Kathy McClellan, manager of the 6th District office, said Coble is resting at his home in Greensboro and expects to be back in Washington, D.C., when the U.S. House of Representatives reconvenes on Jan. 17.
“Mr. Coble says he’s feeling good,” McClellan said.
The Wednesday news conference was called to give the veteran congressman an opportunity to provide a personal update on the status of his health, McClellan said.
“There were a lot of questions, and he wanted to clear up those questions,” she said.
McClellan said Coble had suffered from a severe head cold that lingered for about a month, then the ailment developed into an upper respiratory illness.

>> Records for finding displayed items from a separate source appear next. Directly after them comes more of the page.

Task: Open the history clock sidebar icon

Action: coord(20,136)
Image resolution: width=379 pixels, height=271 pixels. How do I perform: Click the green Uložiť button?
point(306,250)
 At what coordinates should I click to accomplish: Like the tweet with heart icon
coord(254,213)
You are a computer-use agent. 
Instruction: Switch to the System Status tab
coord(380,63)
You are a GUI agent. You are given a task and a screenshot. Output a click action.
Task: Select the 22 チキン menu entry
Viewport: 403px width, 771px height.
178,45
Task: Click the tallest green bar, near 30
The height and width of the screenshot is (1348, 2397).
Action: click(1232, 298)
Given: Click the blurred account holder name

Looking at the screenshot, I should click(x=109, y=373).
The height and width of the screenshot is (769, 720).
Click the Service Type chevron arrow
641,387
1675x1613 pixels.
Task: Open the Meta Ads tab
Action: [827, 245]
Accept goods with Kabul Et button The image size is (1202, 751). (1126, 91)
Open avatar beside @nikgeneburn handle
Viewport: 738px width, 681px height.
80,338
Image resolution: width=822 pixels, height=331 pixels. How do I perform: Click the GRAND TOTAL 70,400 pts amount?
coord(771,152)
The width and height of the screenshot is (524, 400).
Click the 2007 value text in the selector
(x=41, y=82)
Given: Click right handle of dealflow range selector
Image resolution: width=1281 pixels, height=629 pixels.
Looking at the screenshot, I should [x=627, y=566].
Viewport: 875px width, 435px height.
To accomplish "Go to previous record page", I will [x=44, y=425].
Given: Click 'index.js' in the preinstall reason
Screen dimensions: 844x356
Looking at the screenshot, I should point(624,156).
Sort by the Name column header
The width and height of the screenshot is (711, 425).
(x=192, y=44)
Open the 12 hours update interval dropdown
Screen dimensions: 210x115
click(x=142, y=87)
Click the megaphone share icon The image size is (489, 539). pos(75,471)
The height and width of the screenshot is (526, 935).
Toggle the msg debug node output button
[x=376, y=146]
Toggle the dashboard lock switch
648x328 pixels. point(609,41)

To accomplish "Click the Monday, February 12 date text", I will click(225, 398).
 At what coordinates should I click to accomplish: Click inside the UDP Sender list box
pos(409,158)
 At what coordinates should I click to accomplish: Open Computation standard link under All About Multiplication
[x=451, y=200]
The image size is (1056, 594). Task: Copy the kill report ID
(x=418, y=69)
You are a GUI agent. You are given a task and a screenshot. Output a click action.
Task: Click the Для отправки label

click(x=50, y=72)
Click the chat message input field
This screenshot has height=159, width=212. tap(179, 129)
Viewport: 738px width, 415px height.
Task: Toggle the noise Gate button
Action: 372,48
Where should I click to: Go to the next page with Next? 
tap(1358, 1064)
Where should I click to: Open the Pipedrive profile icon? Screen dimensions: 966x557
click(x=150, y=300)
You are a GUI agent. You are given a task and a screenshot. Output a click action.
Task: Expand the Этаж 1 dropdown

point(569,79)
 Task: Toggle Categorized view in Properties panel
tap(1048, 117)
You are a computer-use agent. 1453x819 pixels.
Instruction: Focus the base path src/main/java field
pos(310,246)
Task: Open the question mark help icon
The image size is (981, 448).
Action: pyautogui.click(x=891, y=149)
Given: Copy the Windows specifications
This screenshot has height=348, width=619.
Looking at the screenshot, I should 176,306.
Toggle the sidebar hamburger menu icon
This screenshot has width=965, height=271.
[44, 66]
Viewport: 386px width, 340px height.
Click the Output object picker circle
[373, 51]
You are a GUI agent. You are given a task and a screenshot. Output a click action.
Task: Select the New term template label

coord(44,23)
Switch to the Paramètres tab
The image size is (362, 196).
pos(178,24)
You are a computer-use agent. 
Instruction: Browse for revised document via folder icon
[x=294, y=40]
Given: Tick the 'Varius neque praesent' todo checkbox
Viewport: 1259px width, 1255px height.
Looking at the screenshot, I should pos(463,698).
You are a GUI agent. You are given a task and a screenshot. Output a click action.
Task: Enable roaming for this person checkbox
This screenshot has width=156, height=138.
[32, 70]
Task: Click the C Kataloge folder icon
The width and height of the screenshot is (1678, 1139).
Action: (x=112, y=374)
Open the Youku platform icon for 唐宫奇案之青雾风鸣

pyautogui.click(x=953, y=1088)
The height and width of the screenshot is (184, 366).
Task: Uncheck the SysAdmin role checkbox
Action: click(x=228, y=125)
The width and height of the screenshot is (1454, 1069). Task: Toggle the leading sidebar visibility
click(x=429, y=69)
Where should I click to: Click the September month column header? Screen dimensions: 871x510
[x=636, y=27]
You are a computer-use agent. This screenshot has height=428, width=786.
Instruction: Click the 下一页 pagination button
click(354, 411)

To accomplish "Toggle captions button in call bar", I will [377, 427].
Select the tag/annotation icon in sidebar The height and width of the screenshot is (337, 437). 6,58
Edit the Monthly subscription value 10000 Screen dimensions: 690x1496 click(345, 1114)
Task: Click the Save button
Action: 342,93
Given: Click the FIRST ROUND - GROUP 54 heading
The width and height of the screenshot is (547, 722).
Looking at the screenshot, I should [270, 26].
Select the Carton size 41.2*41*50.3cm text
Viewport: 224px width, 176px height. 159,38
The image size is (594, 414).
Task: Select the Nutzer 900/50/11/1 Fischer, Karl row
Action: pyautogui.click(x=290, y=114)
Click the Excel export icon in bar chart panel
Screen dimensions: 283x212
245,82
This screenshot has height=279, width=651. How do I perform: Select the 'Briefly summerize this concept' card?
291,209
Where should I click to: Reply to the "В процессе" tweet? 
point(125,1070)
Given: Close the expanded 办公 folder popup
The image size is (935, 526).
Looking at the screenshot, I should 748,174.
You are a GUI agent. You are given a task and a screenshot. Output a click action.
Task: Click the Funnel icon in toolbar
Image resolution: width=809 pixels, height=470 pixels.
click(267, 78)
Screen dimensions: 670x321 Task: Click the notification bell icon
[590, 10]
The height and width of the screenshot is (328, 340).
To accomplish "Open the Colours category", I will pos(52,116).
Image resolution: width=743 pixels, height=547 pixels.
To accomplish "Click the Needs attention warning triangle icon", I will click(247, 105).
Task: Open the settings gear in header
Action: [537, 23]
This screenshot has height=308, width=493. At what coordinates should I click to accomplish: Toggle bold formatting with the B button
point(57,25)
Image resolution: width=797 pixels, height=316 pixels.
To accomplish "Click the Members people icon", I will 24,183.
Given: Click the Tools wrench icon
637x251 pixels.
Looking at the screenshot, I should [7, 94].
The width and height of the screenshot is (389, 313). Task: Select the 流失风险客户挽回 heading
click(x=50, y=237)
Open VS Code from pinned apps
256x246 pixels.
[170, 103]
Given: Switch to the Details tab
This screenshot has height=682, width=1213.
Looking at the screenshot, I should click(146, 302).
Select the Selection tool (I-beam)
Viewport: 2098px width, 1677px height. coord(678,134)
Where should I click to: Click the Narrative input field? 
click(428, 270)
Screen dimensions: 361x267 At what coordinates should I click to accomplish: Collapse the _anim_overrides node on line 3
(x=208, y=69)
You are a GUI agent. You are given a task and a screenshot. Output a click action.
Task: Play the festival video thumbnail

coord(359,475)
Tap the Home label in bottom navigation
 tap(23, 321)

By the time he sought medical assistance in Washington, his sodium level had dropped dangerously low, and he was admitted to George Washington University Hospital on Dec. 13.
He was transported on Dec. 21 to The Moses H. Cone Memorial Hospital in Greensboro, where he underwent physical therapy. Coble was discharged and returned home Tuesday.
Despite speculation that Coble might decide to retire at the end of his 14th term, the congressman left that question very much open at the Wednesday gathering.
Redistricting maps adopted by the N.C. General Assembly have been approved by the U.S. Department of Justice, but several groups have taken the issue to court. The lawsuit must be resolved before the new districts can take effect with the 2012 general election.
Although most of the counties added into the new 6th District are regarded as Republican-leaning, the new district is not as compact as the present one and is spread out over a more diverse area.
The new 6th District includes all of Surry, Stokes, Rockingham, Caswell and Person counties, most of Guilford and Alamance counties, and portions of Orange, Durham and Granville counties. The present 6th District encompasses all of Randolph and Moore counties, most of Guilford County, and portions of Rowan, Davidson and Alamance counties.
If the district maps adopted by the GOP-controlled legislature make it through the latest judicial hurdle, Moore County will become part of District 2, now represented by Republican Congresswoman Renee Ellmers, who is serving her first term.